## BRIEF
Starting at the top of the lines and ending with the line that contains "Action: [x=153, y=319]" (inclusive), reproduce them with "profile icon" swapped for "avatar" and everything else unchanged.

## start DATA ROWS

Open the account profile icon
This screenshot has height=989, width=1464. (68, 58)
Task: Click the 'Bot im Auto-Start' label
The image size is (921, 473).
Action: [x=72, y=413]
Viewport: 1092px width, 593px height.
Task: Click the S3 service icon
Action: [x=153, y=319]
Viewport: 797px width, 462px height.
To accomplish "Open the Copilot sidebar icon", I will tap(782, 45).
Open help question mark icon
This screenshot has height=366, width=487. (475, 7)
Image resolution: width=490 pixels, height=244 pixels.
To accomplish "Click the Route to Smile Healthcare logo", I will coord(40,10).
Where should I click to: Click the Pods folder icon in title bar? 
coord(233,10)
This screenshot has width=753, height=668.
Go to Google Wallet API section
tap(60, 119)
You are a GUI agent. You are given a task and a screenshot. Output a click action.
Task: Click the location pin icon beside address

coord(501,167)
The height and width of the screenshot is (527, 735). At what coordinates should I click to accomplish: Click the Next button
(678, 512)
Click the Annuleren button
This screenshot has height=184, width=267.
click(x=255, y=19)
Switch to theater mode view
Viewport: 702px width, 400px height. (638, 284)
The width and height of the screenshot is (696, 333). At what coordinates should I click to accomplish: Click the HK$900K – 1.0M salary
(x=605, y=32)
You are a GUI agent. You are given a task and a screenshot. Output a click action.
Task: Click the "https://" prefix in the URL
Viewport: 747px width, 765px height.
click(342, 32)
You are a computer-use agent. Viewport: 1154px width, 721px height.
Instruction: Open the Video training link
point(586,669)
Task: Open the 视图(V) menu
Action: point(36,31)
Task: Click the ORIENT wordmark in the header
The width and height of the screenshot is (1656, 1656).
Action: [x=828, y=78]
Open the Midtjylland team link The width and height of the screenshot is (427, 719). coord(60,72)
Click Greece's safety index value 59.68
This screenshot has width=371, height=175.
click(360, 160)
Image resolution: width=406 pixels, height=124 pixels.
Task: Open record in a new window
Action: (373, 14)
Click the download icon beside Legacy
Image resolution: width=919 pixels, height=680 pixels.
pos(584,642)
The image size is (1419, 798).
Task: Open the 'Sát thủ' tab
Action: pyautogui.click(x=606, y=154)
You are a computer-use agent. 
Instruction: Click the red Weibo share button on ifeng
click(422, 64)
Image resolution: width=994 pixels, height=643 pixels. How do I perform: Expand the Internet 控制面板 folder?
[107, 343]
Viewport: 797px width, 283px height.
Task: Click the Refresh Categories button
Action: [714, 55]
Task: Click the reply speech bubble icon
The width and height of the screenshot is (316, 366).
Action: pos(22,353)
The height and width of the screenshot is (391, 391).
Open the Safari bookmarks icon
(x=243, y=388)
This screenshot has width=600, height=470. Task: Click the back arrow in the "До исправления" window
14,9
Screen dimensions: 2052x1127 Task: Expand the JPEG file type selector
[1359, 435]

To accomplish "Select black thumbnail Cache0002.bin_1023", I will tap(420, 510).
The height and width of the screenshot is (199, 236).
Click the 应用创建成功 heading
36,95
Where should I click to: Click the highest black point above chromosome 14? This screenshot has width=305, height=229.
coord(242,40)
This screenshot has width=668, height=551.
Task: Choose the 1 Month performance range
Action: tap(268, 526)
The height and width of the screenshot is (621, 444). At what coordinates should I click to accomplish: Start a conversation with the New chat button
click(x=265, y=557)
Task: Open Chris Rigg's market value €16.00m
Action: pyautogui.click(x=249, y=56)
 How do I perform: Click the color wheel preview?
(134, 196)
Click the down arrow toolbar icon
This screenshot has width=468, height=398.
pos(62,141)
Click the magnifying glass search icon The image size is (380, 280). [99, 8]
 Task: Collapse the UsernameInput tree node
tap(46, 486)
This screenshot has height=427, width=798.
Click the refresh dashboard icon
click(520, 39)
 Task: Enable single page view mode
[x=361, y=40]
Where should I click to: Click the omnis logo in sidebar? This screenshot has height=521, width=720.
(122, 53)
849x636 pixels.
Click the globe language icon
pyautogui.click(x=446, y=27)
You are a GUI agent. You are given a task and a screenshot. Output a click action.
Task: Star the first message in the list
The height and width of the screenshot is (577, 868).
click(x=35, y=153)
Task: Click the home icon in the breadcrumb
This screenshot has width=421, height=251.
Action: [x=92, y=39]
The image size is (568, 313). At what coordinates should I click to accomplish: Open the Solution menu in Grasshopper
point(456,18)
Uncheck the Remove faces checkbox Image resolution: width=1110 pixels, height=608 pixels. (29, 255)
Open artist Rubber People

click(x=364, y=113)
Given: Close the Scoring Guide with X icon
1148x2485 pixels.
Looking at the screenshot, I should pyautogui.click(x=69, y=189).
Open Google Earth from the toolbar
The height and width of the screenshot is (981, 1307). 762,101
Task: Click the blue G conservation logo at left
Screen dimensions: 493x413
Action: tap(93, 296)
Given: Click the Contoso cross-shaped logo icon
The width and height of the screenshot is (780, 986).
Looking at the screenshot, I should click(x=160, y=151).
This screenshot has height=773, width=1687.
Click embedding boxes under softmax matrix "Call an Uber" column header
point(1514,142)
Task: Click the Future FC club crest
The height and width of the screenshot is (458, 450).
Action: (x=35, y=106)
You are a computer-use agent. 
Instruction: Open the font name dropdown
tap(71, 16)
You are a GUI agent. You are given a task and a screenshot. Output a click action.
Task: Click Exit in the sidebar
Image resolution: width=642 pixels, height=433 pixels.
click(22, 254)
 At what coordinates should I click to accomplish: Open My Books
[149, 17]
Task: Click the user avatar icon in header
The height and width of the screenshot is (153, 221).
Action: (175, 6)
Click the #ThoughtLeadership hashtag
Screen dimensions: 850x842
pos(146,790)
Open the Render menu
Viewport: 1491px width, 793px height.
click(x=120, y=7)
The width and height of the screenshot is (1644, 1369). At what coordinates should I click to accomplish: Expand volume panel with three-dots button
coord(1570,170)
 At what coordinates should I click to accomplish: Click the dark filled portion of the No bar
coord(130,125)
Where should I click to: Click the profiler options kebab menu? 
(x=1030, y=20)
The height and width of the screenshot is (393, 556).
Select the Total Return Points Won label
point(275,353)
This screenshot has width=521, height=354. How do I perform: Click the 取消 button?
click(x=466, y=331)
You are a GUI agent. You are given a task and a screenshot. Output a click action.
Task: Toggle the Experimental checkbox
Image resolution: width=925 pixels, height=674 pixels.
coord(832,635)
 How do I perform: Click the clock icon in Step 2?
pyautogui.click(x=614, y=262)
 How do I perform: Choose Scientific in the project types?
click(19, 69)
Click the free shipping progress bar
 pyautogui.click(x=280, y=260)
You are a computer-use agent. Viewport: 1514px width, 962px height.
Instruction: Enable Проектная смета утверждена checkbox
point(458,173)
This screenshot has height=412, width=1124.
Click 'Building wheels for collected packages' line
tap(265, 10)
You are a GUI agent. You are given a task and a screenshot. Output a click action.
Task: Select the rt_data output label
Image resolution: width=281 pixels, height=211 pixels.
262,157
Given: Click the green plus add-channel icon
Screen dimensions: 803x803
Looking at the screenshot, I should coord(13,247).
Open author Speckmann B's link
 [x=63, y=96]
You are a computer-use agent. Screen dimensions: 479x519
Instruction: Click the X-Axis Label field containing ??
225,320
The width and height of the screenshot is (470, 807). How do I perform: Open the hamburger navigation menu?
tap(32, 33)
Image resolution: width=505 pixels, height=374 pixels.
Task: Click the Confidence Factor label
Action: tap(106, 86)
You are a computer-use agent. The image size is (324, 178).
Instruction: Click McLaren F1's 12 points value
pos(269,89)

## end DATA ROWS

## TASK RESPONSE
Open the account avatar
This screenshot has height=989, width=1464. (68, 58)
Task: Click the 'Bot im Auto-Start' label
The image size is (921, 473).
Action: [x=72, y=413]
Viewport: 1092px width, 593px height.
Task: Click the S3 service icon
Action: [x=153, y=319]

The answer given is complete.